DESCRIPTION OF THE TASK: Your reply should be an exact copy of every entry, with the pictures removed.

SOURCE MATERIAL:
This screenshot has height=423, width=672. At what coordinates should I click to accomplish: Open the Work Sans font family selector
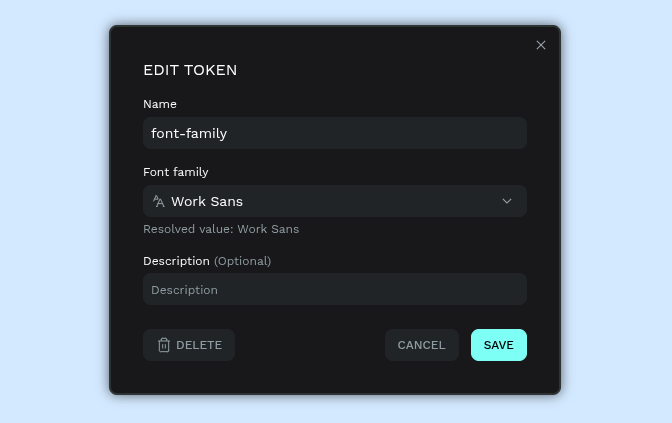(335, 201)
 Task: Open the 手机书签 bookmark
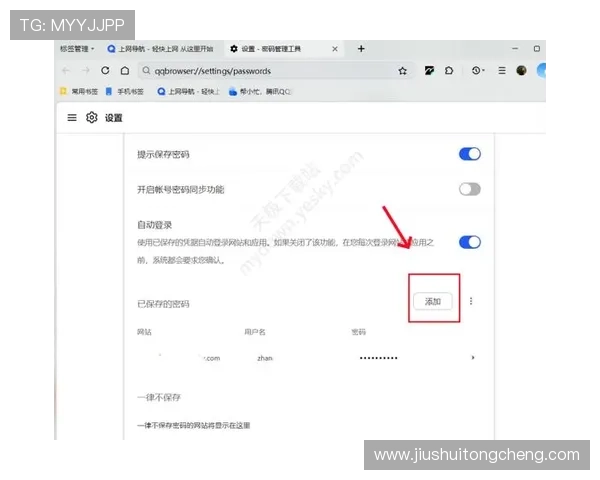(x=128, y=91)
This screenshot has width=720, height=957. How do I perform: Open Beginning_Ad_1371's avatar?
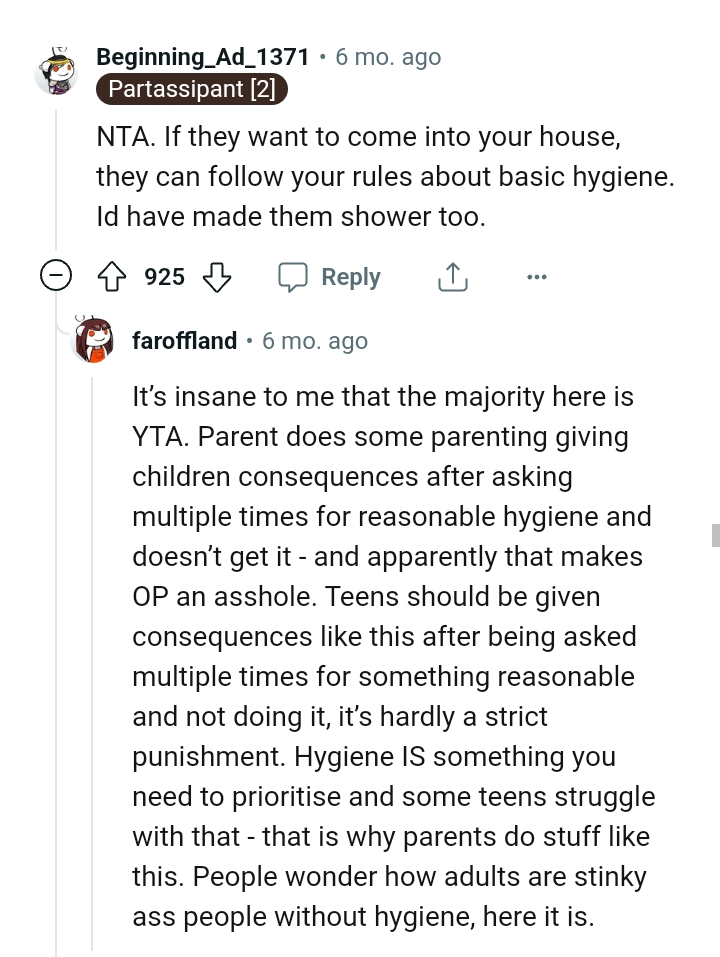56,72
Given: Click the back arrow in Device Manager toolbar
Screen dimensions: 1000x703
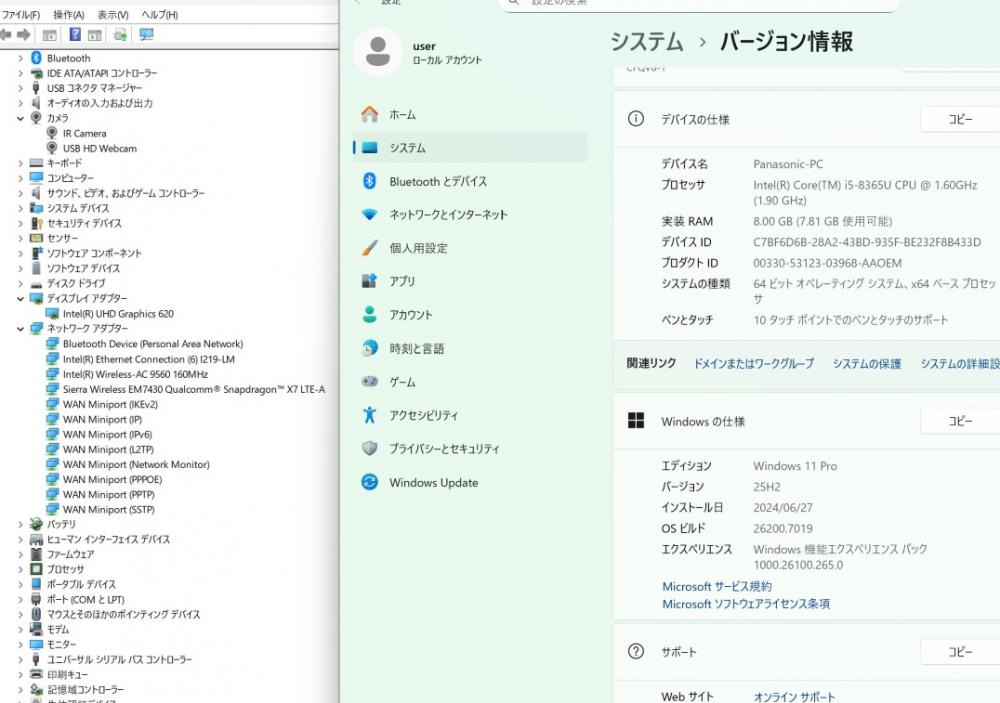Looking at the screenshot, I should pyautogui.click(x=6, y=35).
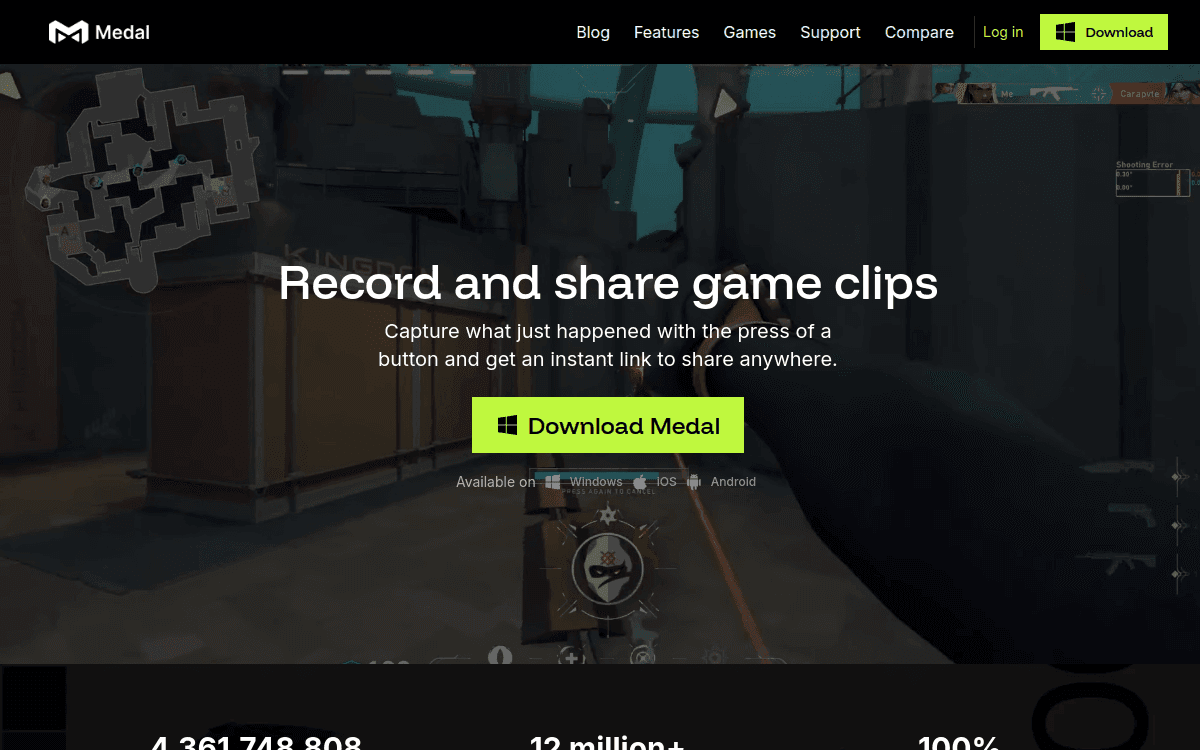Click the Windows icon in the Available on row
Screen dimensions: 1200x750
pyautogui.click(x=553, y=481)
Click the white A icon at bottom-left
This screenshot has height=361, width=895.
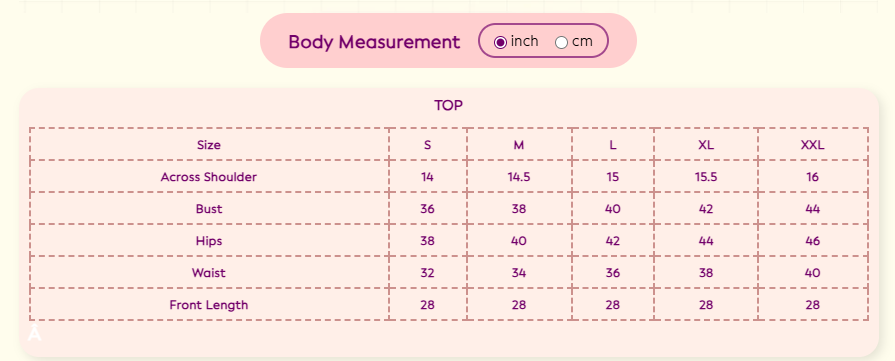pyautogui.click(x=35, y=332)
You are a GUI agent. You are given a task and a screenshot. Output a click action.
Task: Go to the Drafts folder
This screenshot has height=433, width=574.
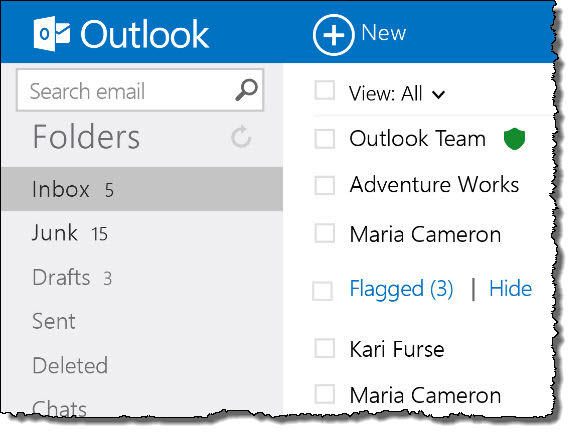pos(142,277)
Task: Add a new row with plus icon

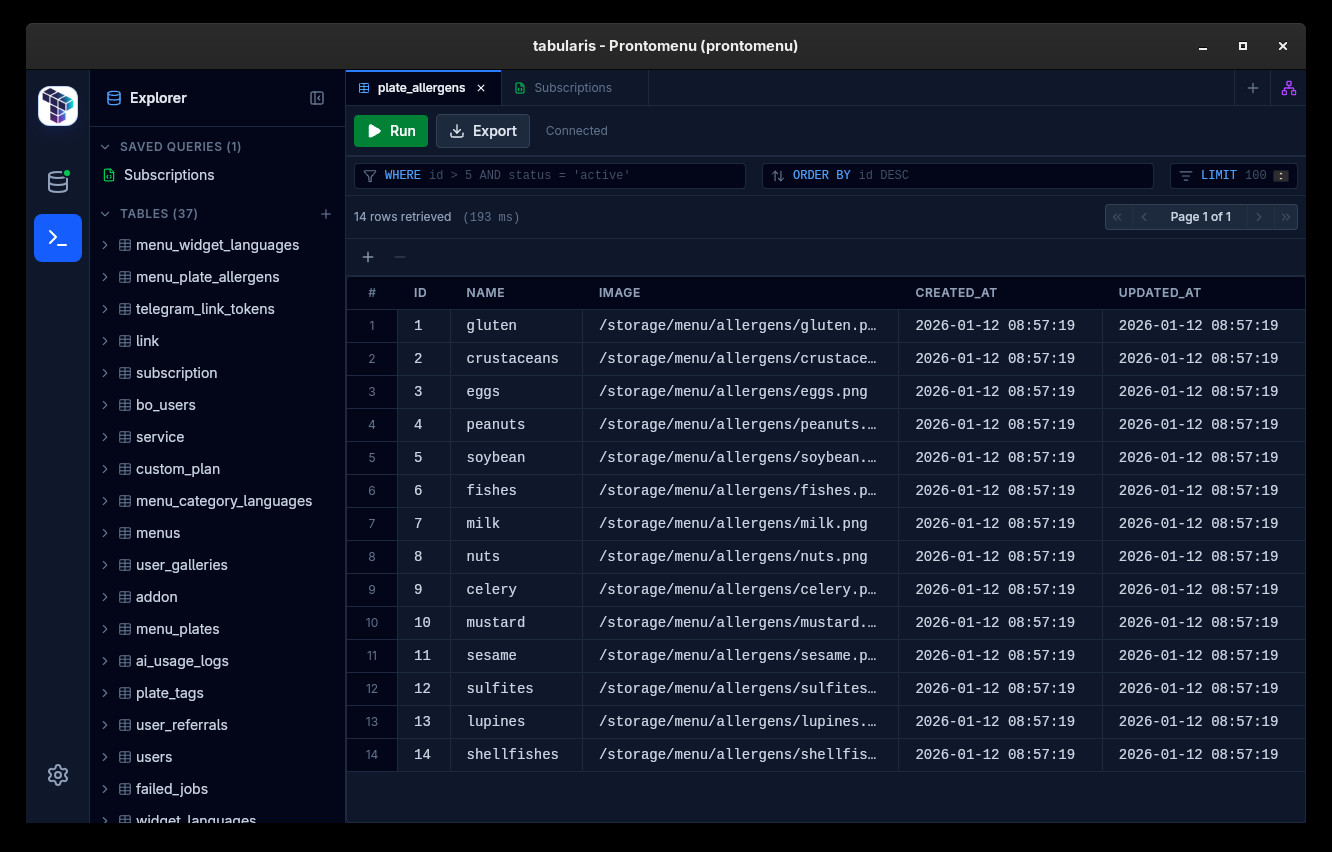Action: click(368, 257)
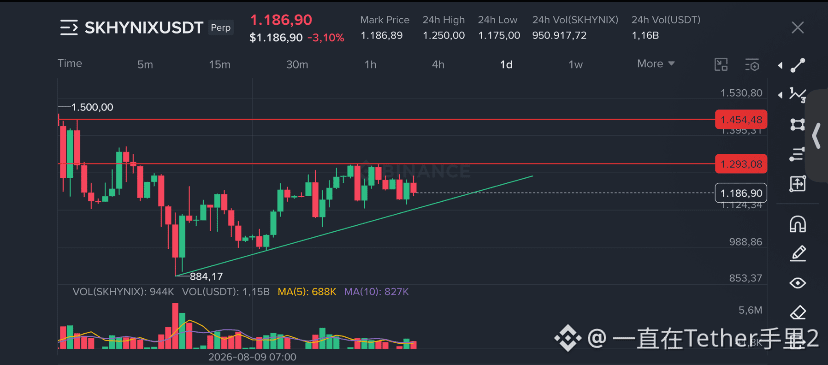Select the eraser tool
828x365 pixels.
[797, 312]
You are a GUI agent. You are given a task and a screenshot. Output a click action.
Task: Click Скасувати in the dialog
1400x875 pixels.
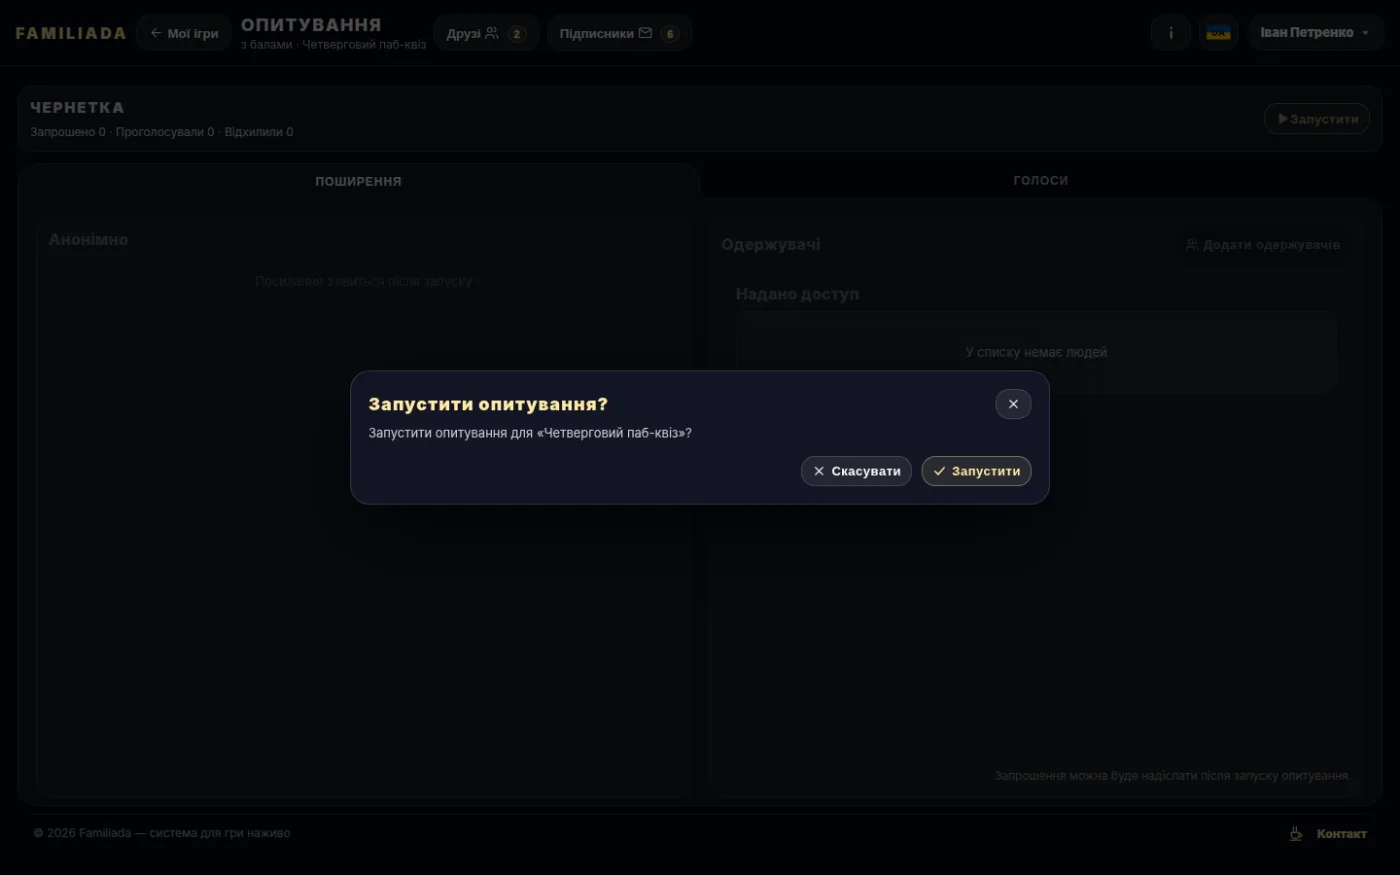click(856, 471)
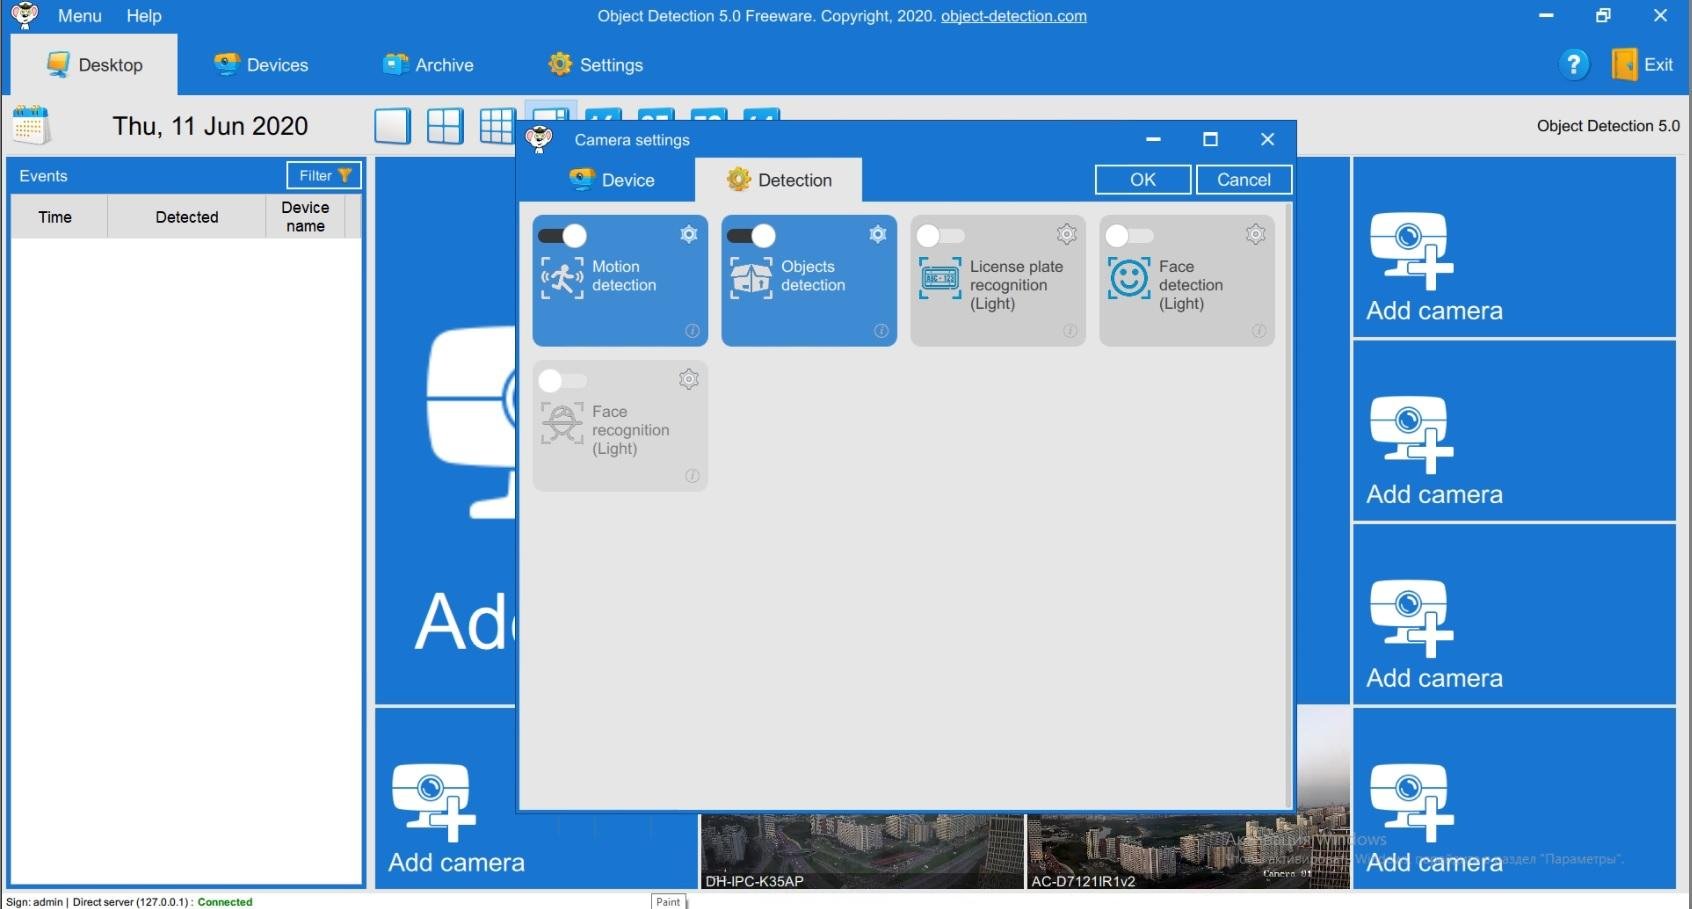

SOLUTION FOR THIS TASK:
This screenshot has height=423, width=672. At what coordinates should I click to accomplish: Open the Work Sans font family selector
(335, 201)
 Task: Open the 手机书签 bookmark
(x=128, y=91)
This screenshot has width=720, height=957. How do I perform: Open Beginning_Ad_1371's avatar?
56,72
Given: Click the back arrow in Device Manager toolbar
Screen dimensions: 1000x703
Looking at the screenshot, I should pyautogui.click(x=6, y=35).
Click the Windows icon in the Available on row
Screen dimensions: 1200x750
pyautogui.click(x=553, y=481)
Click the white A icon at bottom-left
This screenshot has height=361, width=895.
pyautogui.click(x=35, y=332)
You are a GUI agent. You are given a task and a screenshot. Output a click action.
Task: Go to the Drafts folder
This screenshot has height=433, width=574.
pos(142,277)
Task: Add a new row with plus icon

Action: click(368, 257)
Select the eraser tool
828x365 pixels.
[797, 312]
You are a GUI agent. You are given a task and a screenshot. Output a click action.
Task: Click Скасувати in the dialog
1400x875 pixels.
click(856, 471)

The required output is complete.